Li Hu · · Different places · Joined Jul 2022 · Points: 55
Bruno Schull wrote:

How does that compare to other tools?

Would be interesting to see.

Also, I would not want to be that “one unlucky outlier”. So, failure rate isn’t as important to me as failing at all?

John Sigmon · · Unknown Hometown · Joined Nov 2019 · Points: 83
Li Hu wrote:

Would be interesting to see.

Also, I would not want to be that “one unlucky outlier”. So, failure rate isn’t as important to me as failing at all?

The probability is never zero my friend

Li Hu · · Different places · Joined Jul 2022 · Points: 55
John Sigmon wrote:

The probability is never zero my friend

Yeah, a 2 pound Kevlar/Carbon/Steel could be impractical, but some over design principles appear to in order here?

NateC · · Utah · Joined Feb 2013 · Points: 1
Li Hu wrote:

Yeah, a 2 pound Kevlar/Carbon/Steel could be impractical, but some over design principles appear to in order here?

Not really. There are currently 3 documented instances. All by people who climb more and harder than the vast majority of users with the same tools. 

Your concern (and others for that matter) seems over the top to me.

If this was happening regularly, to regular climbers, it would be all over these message boards. Especially with the number of tools out there.

Hell, the Ouray ice fest was last week! We would have heard of one breaking there given that there were like 10k people gathered there and likely 5000 sets of nomics and ergos.  But there hasn’t been a report of it happening.
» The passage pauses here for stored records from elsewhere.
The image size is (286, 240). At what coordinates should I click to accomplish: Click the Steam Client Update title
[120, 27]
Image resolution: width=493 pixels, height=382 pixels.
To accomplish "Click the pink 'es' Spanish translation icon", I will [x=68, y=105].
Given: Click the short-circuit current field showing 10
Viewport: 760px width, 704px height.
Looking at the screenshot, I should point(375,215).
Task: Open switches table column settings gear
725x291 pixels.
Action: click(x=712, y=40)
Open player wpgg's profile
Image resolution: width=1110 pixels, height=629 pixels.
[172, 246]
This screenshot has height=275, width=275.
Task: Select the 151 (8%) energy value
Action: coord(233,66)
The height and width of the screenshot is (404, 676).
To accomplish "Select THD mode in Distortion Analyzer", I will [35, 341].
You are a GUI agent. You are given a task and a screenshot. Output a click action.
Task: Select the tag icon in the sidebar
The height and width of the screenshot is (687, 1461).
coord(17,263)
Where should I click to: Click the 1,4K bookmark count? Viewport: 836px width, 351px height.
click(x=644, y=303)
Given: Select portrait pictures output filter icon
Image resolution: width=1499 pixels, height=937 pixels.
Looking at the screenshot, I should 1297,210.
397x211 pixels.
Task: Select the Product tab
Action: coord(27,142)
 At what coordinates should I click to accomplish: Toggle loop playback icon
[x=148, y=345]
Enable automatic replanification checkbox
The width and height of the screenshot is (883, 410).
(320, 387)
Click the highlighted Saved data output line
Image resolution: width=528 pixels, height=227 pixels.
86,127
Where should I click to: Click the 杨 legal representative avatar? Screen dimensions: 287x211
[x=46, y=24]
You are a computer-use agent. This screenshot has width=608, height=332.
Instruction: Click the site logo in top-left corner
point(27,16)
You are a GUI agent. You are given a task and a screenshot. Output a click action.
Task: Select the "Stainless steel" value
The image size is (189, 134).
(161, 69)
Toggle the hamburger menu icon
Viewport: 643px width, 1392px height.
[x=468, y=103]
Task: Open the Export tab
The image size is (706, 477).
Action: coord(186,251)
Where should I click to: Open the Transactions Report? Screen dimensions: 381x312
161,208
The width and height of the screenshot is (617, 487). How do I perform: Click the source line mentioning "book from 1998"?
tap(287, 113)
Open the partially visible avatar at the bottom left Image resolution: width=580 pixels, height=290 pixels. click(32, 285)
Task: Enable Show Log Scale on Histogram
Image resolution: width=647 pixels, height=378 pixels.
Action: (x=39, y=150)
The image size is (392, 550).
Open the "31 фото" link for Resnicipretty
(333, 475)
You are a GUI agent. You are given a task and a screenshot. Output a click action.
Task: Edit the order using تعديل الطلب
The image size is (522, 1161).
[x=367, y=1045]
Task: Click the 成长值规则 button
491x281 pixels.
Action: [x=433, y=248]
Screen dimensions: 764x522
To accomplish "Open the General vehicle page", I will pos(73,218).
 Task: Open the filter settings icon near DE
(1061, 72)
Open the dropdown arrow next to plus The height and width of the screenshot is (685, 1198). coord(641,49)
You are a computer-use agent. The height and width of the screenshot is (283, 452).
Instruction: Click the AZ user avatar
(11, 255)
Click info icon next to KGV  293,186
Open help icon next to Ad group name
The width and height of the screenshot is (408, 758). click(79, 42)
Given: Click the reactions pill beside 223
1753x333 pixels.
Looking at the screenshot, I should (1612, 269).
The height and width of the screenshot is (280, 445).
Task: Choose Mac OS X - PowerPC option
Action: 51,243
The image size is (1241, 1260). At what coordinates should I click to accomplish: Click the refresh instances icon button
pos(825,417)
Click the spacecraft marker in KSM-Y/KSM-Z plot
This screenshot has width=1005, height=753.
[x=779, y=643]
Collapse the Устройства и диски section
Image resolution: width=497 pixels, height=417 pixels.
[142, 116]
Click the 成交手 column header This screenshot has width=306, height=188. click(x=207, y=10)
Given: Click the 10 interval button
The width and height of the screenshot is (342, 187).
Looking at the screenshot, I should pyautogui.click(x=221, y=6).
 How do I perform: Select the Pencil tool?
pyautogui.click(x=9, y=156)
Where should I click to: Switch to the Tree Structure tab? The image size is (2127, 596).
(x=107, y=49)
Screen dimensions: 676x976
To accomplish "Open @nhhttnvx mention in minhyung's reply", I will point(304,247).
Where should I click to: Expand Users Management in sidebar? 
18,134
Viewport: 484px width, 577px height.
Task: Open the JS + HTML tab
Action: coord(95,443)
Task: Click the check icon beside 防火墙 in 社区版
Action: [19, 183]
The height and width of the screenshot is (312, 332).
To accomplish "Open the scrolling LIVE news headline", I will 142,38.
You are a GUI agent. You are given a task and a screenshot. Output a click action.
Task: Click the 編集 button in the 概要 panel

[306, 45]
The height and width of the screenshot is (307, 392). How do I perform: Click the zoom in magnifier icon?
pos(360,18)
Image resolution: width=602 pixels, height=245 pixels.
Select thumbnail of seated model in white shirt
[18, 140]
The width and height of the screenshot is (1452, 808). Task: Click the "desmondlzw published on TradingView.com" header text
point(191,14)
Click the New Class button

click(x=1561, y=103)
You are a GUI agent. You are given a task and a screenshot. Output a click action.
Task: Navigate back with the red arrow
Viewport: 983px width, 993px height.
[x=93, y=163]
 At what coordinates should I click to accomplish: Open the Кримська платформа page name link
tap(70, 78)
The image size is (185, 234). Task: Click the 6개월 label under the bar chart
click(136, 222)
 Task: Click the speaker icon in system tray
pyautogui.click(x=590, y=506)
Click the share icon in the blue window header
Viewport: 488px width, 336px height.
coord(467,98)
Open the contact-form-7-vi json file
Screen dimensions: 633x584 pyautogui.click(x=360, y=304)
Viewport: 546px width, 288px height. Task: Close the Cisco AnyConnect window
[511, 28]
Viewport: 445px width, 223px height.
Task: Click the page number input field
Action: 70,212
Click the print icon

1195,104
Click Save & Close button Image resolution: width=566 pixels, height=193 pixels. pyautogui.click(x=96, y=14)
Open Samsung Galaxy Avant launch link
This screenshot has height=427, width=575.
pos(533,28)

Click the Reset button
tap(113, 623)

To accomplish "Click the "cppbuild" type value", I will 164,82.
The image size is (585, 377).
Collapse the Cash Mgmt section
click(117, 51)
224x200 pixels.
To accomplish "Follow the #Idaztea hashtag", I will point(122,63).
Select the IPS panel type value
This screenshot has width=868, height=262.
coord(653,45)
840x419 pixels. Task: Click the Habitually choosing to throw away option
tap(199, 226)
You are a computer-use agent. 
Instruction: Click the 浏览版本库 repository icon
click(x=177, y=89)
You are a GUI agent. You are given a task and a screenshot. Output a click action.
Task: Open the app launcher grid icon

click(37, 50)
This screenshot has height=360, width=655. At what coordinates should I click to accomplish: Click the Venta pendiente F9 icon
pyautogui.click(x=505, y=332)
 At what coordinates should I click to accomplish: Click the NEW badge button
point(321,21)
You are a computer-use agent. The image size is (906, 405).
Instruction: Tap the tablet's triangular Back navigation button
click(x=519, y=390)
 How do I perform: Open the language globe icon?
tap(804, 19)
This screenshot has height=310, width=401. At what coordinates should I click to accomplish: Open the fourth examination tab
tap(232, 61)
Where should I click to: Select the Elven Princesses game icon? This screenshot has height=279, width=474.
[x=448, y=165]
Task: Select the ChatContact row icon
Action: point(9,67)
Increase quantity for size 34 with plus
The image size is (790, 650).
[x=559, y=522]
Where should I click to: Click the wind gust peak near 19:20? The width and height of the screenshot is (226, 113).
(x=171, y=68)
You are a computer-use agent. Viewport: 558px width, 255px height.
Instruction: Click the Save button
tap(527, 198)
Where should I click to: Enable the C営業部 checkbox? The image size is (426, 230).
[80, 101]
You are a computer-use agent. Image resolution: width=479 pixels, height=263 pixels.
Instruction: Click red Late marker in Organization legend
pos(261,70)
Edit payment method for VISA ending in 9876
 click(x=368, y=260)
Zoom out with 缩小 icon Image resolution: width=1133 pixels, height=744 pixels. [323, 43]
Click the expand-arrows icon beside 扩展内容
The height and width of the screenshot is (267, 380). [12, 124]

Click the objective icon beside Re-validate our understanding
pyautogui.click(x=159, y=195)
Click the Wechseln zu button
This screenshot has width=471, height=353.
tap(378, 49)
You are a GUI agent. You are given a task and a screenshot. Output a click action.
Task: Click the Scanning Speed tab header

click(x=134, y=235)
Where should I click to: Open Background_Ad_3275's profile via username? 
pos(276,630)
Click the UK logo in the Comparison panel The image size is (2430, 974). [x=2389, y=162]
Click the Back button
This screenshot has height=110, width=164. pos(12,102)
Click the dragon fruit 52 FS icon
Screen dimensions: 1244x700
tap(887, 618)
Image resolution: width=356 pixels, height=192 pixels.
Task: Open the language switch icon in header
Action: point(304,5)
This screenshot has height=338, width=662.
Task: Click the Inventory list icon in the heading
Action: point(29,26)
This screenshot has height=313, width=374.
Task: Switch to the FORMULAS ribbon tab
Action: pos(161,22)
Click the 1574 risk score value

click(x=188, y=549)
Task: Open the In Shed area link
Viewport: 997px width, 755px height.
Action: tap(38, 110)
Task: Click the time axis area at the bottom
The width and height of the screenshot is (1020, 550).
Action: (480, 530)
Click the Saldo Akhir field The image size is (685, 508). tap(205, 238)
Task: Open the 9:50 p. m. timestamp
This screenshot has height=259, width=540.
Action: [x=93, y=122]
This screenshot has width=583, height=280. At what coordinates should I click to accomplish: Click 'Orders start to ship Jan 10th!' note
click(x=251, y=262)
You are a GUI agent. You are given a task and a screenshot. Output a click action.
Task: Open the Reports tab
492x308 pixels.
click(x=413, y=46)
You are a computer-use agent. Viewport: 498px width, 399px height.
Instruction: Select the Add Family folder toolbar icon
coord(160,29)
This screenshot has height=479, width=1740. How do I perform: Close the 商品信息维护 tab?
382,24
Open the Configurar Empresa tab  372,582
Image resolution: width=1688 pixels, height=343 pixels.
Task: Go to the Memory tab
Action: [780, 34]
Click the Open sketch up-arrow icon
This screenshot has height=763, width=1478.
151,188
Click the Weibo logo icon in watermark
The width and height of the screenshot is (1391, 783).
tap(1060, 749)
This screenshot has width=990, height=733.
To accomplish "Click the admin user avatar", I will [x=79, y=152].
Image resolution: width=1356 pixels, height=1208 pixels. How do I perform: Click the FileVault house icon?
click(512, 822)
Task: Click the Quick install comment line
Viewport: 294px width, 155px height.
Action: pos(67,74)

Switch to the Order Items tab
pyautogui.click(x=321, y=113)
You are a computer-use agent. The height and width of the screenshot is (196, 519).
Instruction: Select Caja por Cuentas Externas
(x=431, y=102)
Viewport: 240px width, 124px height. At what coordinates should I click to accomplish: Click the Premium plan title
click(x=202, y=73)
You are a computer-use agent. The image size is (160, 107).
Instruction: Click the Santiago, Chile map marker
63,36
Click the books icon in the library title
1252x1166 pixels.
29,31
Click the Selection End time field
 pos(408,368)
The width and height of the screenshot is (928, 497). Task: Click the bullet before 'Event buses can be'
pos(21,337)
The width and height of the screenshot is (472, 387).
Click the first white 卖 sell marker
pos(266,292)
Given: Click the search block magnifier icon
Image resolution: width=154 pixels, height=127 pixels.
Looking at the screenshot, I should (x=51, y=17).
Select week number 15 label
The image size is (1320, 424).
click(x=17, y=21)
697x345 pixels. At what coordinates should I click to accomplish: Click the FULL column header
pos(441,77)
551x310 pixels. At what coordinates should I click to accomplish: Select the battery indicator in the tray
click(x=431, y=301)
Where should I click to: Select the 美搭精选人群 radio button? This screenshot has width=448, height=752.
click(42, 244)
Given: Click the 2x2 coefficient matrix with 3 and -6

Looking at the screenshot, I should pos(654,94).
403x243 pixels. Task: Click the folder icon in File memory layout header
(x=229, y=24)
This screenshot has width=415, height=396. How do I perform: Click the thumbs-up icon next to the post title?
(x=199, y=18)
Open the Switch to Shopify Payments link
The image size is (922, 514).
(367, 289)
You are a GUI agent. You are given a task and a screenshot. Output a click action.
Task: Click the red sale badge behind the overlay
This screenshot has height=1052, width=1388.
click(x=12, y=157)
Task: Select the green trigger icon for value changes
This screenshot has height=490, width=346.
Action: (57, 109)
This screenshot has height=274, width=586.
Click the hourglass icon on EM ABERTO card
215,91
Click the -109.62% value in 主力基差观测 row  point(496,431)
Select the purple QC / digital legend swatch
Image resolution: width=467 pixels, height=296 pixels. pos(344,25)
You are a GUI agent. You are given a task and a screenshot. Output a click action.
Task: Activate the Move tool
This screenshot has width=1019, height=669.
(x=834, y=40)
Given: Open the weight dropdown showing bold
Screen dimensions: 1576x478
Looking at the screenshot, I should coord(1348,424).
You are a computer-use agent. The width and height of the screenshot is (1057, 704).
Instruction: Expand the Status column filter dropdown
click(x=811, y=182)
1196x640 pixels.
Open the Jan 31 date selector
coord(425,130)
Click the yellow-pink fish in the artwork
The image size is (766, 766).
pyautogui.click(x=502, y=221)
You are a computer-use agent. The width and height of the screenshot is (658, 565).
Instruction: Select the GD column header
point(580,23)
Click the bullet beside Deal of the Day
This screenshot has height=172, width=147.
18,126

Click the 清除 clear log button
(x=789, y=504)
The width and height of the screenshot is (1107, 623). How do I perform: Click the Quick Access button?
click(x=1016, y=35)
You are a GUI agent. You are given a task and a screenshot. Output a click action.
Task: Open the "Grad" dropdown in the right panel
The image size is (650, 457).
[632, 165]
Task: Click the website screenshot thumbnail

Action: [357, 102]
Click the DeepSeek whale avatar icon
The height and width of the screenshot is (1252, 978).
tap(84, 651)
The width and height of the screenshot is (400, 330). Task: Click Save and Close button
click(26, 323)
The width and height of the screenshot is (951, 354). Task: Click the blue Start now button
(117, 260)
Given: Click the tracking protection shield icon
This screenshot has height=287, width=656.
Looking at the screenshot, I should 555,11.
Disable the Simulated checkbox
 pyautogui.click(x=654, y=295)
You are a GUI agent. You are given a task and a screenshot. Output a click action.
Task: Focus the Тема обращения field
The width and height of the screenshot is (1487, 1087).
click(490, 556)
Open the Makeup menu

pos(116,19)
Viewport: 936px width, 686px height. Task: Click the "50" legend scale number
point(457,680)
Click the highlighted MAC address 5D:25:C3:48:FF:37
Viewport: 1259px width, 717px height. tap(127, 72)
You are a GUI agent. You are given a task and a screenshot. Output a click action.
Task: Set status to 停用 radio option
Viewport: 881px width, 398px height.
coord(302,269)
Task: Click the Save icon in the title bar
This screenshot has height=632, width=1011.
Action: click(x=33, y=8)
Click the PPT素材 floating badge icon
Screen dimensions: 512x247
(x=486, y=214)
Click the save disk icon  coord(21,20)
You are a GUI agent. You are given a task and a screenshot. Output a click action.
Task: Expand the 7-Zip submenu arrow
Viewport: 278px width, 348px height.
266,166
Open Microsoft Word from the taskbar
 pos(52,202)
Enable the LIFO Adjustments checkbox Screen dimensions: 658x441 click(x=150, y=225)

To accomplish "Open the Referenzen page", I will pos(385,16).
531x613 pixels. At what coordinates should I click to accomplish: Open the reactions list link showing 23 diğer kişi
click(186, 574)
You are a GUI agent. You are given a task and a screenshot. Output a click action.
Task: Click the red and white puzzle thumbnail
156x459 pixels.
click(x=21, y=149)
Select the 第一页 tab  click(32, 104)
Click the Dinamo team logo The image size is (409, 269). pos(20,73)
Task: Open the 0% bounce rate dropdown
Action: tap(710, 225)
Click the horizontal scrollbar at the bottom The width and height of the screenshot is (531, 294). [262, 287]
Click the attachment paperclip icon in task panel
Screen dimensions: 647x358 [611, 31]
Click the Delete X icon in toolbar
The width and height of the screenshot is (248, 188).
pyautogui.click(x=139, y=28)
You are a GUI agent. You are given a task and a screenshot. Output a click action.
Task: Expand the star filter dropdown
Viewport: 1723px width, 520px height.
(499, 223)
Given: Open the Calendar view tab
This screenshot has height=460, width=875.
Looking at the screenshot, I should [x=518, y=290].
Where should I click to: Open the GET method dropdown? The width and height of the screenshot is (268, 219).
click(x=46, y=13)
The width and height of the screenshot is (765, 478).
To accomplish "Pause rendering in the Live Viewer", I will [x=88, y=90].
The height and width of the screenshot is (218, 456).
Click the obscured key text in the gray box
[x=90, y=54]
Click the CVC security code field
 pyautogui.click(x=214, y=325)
Your need for concern on this infinitely approaches zero. 

Li Hu · · Different places · Joined Jul 2022 · Points: 55
NateC wrote:

Not really. There are currently 3 documented instances. All by people who climb more and harder than the vast majority of users with the same tools. 

Your concern (and others for that matter) seems over the top to me.

If this was happening regularly, to regular climbers, it would be all over these message boards. Especially with the number of tools out there.

Hell, the Ouray ice fest was last week! We would have heard of one breaking there given that there were like 10k people gathered there and likely 5000 sets of nomics and ergos.  But there hasn’t been a report of it happening.

Your need for concern on this infinitely approaches zero. 

Okay, you’ve convinced me to stick with my as of yet untested Nomics.

We’ve gotten some ice in the local mountains and the time is ripe for their mixed ice Christening.   

Finn Lanvers · · SLC · Joined Feb 2019 · Points: 187

My partner told me a story of him breaking the handle of a 3ed gen nomic while repelling off of redman soars. Apparently it got caught in a crack and broke before he could stop. sorry but I don't have any photos to share with it.

Nick Goldsmith · · NEK · Joined Aug 2009 · Points: 460

I think its fairly important for serious climbers to update their gear ever few seasons. especially if they solo  or lead run out climbs. 

NateC · · Utah · Joined Feb 2013 · Points: 1
Artem Vee wrote:

The longer I climb, the more I realize that folks saying something like "X failure mode is so unlikely, you should never worry about it" is a gigantic fallacy if you are a high mileage climber.

Climb long enough and often enough, every single one of the highly unlikely events that you "shouldn't worry about" will eventually happen to you. But, if you climb like twice a year during vacation - sure - don't worry about it. In short, a smart climber worries about things, and doesn't give a damn what other people think about that. 

I don’t disagree with you, necessarily. In fact, I pointed out that the users who have broken tools are high mileage, hard climbers. You appear to have completely lost the rest of the detail in your attempt to be snarky.

A really smart climber doesn’t lack reading comprehension. 

Guideline #1: Don't be a jerk.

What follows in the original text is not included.